David Bowie - 2016 - Blackstar Videos

For better or for worse, I haven't been ramping up a whole lot of the psychedelic obscurities recently.  Mostly grooving to the Beatles, Bowie, Gas, and listening through my new recordings on the trippier end.  So let's take a look at that Bowie.  I'm probably a few months late on this, but this is one of the few celebrity deaths that legitimately bummed me out.
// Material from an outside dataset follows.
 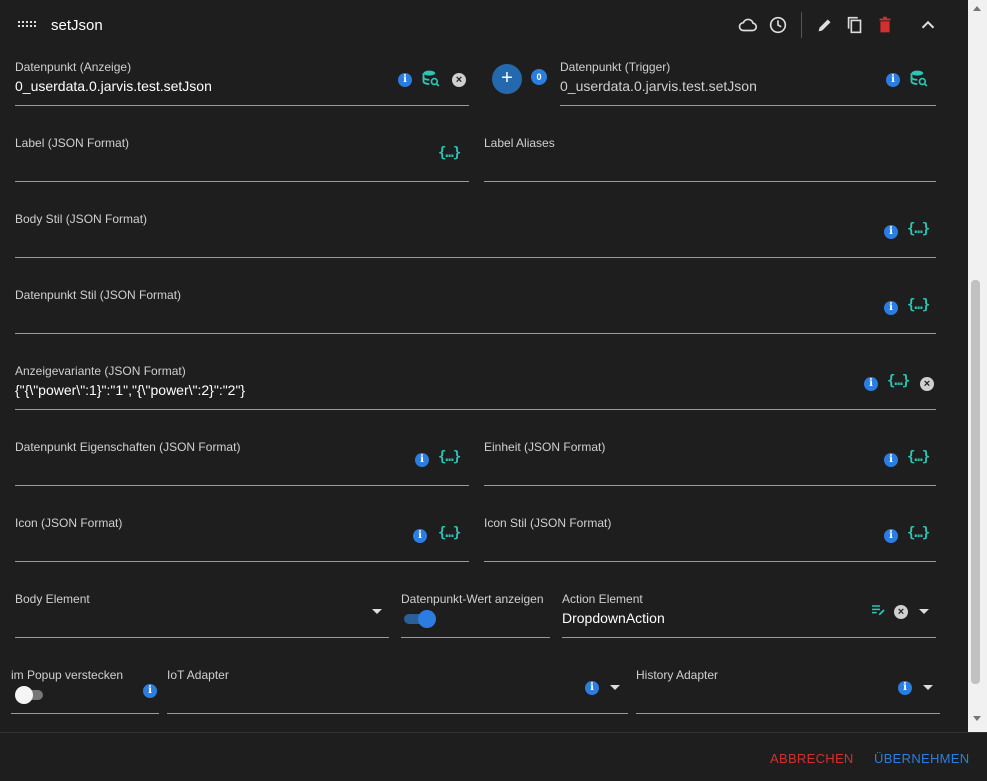 What do you see at coordinates (710, 462) in the screenshot?
I see `unit-field: Einheit (JSON Format) i {…}` at bounding box center [710, 462].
As you probably imagine, I never had an interaction with the Man, but my shitty high school punk band did play on the same stage that I caught my sole Bowie concert on a few months later - at least a fun connection for me (Atlanta's International Ballroom for the "Earthling" tour).  The "Blackstar" album is phenomenal - it's an unprecedented late-career masterpiece and I think it may be second only to "Low" in Bowie's catalog.  While ditching your long-time band for experimental jazzmen sounds like a prick move, it seems to have reignited the exploratory instinct of the classic 70's albums.  I've given the mystical, morality-facing album deep listening that I usually only reserve for stuff like the Beach Boys' "Smile" The Beatles "White Album," or, well, Bowie's "Low."  But I'm not going to target this as an album review (quality 5 ; trip-o-meter 4.5 I guess for the quick version).  Let's take a look at the phenomenal videos instead.
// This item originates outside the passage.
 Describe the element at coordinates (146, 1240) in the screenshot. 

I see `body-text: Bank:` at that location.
Gave a half-attention listening before news of Bowie's passing and thought the second song was cool - but it was just the core of "Blackstar" and when the first half returned I was surprised to be greeted by a "Station to Station" style epic.  I knew Bowie was going for absolute top form when I first heard the synth at 7:06 zoom in.  In the filmic sense, we are observing a strange convergence of Kenneth Anger,  Labyrinth, and weird, obscure Crowley-style Satanism blasting through the cosmic veil with just hint of hip-strutting disco to bring in the funk.  I'm pretty skeptical of releases from the old fogies, but this tune pretty well catapulted into my top five Bowie tunes.  This is an epic, dark sci-fi trip that you should undertake.

This one seems to have picked up most of the attention as a death note, and it is a strong one, but it doesn't quite hit the nexus button of subconscious that "Blackstar" did.  The track is definitely cool, with deranged electric guitar blast spazzed out by the Man himself.  Much smaller scale but well thought out, the button-eyed man returns to cringe on his deathbed.  The emaciated, dying Thin White Duke is quite a site, morbidly creeping back into his closet.  It's an amazing acknowledgement and exploitation of mortal decay, but ultimately a bad ass rebellion against said decay.  I'm knicking the idea from some clickbait article that I read, but I agree that the most profound image here is of our Thin White duke furiously scrawling his ideas and falling off of the desk, unable to express everything he desired with the little time that remained

A few days ago I read that although the Man is gone, we were getting a "lyric" video, which doesn't sound like much.  Of course there is no footage of a man who has left this moral coil, but we surprisingly get a painless syringe of metaphysic DMT injected directly into the eyeball. Yeah, (some) of the lyrics end up on screen, but what is important is the bizarre fusion of black-and-white imagery from Metropolis, vintage Flash Gordon, and Aladdin Sane eventually bursting into a cascade of insane VHS colour that concludes by sending Major Tom on his final trip though the cosmos.  Although on a completely different track, the only other lyric video I like was for the Lonely Island's "Semicolon."